In this land of peaks and glaciers, storms appear from behind nearby mountains in minutes and fade away just as quickly. To dress appropriately for a day of hiking in Glacier, think like an onion and layer up. Light, quick-dry clothing can be paired with warmer layers like merino wool or fleece and a rain and wind-proof jacket for blustery summits. Cool mornings give way to hot days, so don’t let a cloudy morning fool you into not bringing along a wide-brimmed hat and sunscreen.
Consider: Safety First, Second and Third
You may never need to use your safety gear, but it’s worth much more than its weight for peace of mind. Outfitters around the park stock basic first aid kits which can prevent a tumble from becoming a turn-around point. Insider tip—pack extra band-aids or tape for pesky hot-spots.
Know your planned route, carry a map and ensure that someone is aware of your destination and your planned return time. A flashlight or headlamp is always a good idea—if only to check for bugs in the outhouse!
Don’t let a growl of hunger send your hiking mates into high-alert mode. Packing plenty of snacks like trail mix and granola bars that you can eat on the go will help you avoid energy slumps. This is one time that adding extra chocolate to your trail mix is not just acceptable, but recommended.
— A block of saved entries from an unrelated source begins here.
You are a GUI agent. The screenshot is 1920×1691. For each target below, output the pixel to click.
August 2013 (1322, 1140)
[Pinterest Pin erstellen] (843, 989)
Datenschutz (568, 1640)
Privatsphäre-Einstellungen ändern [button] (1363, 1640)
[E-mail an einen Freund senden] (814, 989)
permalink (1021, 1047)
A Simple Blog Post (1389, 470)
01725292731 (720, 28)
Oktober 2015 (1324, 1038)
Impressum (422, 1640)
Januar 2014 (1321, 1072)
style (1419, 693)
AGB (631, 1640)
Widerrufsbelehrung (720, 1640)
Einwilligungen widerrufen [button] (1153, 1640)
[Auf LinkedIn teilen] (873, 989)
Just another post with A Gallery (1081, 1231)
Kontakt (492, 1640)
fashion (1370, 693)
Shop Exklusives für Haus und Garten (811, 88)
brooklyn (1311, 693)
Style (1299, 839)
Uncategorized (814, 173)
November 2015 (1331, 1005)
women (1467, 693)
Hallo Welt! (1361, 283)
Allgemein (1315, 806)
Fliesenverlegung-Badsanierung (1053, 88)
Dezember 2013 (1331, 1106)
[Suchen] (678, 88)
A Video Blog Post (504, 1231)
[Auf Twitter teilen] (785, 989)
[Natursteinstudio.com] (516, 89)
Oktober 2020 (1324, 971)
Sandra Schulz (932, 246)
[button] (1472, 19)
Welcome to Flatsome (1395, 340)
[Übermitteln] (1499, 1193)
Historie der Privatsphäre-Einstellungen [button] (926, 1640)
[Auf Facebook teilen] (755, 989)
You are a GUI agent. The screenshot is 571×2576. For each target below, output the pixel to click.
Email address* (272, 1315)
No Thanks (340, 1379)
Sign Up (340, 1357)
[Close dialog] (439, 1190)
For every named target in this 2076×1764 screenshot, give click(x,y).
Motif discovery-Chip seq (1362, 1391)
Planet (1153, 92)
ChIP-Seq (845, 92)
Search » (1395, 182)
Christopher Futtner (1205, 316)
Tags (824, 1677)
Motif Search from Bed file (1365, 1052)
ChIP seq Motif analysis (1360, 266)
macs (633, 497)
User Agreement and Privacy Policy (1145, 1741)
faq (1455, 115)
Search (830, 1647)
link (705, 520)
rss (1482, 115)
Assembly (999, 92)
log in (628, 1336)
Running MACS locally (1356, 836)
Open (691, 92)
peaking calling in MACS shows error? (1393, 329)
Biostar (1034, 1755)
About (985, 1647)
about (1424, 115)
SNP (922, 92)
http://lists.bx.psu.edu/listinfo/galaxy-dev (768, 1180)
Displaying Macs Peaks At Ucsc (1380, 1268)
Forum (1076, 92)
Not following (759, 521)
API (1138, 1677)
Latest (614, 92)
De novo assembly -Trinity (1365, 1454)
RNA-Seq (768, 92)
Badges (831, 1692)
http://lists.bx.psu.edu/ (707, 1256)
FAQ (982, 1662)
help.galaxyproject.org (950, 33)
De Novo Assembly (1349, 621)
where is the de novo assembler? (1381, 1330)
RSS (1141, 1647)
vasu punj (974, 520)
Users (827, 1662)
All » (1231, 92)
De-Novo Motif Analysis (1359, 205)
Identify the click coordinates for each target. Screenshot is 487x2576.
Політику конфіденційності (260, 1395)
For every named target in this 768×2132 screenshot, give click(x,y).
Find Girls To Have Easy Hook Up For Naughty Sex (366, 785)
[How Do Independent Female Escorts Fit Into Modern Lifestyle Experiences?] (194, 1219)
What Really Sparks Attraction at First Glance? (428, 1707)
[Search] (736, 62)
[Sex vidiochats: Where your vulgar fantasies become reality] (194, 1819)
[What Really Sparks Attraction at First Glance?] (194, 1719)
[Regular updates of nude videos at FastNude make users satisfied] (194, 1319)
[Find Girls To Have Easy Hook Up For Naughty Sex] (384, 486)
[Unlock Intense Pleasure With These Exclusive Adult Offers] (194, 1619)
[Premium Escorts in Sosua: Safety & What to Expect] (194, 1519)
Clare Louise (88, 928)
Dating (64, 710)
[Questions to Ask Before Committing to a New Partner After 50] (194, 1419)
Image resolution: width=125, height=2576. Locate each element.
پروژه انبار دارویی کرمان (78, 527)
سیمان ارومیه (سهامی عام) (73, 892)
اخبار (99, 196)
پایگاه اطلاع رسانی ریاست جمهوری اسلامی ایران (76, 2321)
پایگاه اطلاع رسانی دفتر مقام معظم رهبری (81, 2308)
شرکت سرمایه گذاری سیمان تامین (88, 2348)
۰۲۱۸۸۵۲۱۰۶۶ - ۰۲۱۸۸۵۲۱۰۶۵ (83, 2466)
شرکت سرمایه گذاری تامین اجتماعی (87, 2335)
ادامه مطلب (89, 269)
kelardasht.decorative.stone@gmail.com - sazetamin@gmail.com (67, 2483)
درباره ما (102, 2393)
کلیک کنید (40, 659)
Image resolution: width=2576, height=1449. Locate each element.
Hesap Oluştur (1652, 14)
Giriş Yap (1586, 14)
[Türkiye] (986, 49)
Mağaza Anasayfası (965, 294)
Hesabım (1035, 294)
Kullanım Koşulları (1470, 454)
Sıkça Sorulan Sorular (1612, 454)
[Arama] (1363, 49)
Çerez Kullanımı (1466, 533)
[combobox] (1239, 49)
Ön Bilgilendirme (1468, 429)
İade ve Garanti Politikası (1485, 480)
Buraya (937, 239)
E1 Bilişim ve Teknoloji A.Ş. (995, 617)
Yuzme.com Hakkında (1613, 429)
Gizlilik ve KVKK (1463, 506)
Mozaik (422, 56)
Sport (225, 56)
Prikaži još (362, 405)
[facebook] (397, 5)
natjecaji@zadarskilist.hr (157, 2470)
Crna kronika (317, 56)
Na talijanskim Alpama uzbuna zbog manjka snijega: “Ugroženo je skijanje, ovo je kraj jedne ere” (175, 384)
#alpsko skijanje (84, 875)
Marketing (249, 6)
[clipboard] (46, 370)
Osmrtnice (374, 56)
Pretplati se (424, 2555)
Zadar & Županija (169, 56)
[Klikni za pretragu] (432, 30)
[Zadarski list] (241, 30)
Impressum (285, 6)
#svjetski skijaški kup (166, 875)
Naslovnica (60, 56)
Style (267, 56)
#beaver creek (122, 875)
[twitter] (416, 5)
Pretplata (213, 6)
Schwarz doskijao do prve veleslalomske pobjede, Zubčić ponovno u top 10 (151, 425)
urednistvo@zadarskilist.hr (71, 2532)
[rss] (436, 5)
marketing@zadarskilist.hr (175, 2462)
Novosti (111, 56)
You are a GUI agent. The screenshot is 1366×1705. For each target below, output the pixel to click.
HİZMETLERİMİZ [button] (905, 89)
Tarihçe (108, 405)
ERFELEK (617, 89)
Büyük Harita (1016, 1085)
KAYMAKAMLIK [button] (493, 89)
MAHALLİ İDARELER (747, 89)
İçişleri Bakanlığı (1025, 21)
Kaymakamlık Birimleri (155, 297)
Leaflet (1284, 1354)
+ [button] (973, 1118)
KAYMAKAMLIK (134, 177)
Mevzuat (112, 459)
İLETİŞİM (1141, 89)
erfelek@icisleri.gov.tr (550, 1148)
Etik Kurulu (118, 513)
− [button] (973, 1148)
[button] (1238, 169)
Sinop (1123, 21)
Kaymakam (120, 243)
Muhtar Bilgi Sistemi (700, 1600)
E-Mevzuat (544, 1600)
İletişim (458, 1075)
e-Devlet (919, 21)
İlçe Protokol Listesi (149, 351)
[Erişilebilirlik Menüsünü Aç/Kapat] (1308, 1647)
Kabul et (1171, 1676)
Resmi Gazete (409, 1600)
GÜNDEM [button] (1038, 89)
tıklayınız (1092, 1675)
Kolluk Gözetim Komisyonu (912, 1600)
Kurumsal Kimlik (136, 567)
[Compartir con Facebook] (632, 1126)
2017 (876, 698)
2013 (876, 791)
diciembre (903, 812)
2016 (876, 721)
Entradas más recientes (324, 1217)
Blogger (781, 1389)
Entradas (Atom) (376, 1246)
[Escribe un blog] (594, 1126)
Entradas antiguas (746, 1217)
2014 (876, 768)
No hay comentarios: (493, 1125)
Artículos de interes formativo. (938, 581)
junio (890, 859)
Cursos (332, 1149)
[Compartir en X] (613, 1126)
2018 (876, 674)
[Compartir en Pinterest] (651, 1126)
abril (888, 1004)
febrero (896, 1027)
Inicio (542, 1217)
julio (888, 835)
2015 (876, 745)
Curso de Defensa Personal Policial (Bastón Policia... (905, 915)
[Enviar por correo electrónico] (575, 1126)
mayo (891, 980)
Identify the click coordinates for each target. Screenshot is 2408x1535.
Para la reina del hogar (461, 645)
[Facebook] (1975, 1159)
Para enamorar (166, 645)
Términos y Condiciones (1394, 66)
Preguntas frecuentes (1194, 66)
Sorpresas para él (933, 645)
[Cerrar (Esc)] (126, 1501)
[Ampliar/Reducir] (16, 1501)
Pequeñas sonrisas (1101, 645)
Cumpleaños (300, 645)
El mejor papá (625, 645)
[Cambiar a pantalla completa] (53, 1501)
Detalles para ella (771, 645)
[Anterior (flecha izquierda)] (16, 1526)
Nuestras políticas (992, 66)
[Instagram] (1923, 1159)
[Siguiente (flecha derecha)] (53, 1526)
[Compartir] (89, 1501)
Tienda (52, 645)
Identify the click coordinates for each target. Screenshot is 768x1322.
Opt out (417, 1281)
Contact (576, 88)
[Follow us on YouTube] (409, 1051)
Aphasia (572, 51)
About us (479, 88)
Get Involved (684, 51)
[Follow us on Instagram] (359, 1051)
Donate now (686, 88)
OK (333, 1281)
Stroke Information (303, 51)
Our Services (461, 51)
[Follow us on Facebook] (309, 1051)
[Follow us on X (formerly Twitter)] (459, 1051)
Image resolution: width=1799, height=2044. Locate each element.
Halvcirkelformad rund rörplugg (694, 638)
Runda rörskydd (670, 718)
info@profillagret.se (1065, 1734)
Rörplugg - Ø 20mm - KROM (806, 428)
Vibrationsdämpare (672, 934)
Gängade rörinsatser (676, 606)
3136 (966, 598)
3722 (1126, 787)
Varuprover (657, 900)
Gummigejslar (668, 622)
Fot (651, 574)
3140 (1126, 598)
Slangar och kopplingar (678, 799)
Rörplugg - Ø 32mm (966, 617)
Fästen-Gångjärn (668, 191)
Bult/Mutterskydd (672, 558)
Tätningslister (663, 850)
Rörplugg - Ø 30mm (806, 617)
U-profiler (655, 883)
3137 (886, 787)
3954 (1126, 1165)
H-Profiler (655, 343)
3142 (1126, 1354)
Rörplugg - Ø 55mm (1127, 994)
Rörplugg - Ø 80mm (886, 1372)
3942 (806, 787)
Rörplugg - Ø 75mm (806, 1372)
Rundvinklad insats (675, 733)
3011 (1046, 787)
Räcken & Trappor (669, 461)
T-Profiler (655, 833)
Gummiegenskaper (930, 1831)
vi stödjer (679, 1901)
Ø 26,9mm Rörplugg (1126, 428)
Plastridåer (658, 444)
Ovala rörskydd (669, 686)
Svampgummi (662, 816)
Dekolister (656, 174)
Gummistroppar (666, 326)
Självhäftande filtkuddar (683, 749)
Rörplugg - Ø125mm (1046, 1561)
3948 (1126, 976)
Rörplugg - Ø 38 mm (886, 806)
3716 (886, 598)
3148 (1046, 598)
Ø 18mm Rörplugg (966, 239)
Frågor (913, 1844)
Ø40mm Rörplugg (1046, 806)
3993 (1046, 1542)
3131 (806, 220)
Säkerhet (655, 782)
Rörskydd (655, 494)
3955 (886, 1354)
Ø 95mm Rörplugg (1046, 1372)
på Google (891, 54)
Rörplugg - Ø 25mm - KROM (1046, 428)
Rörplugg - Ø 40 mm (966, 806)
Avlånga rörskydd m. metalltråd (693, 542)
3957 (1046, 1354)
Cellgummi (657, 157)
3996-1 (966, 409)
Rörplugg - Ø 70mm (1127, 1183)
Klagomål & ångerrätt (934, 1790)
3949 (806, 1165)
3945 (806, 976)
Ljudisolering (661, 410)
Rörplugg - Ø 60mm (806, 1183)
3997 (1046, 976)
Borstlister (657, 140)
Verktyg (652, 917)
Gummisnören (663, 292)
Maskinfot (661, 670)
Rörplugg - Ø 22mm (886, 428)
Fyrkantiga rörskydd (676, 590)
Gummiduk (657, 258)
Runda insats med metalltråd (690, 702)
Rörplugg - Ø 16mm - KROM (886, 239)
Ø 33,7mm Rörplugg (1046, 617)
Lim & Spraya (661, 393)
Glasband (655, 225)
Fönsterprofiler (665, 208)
Staying hydrated will keep you going even more than your snack supply will. Plan your water consumption based on distance, elevation gain and temperature (usually at least one 32 fluid oz. water bottle per person). Consider investing in a Camelbak hydration pack, or bring along a water treatment system like a handheld water filter or iodine tablets for purifying water on the trail.
Keep all these essentials in mind as you begin to daydream about summer—it'll be here before we know it!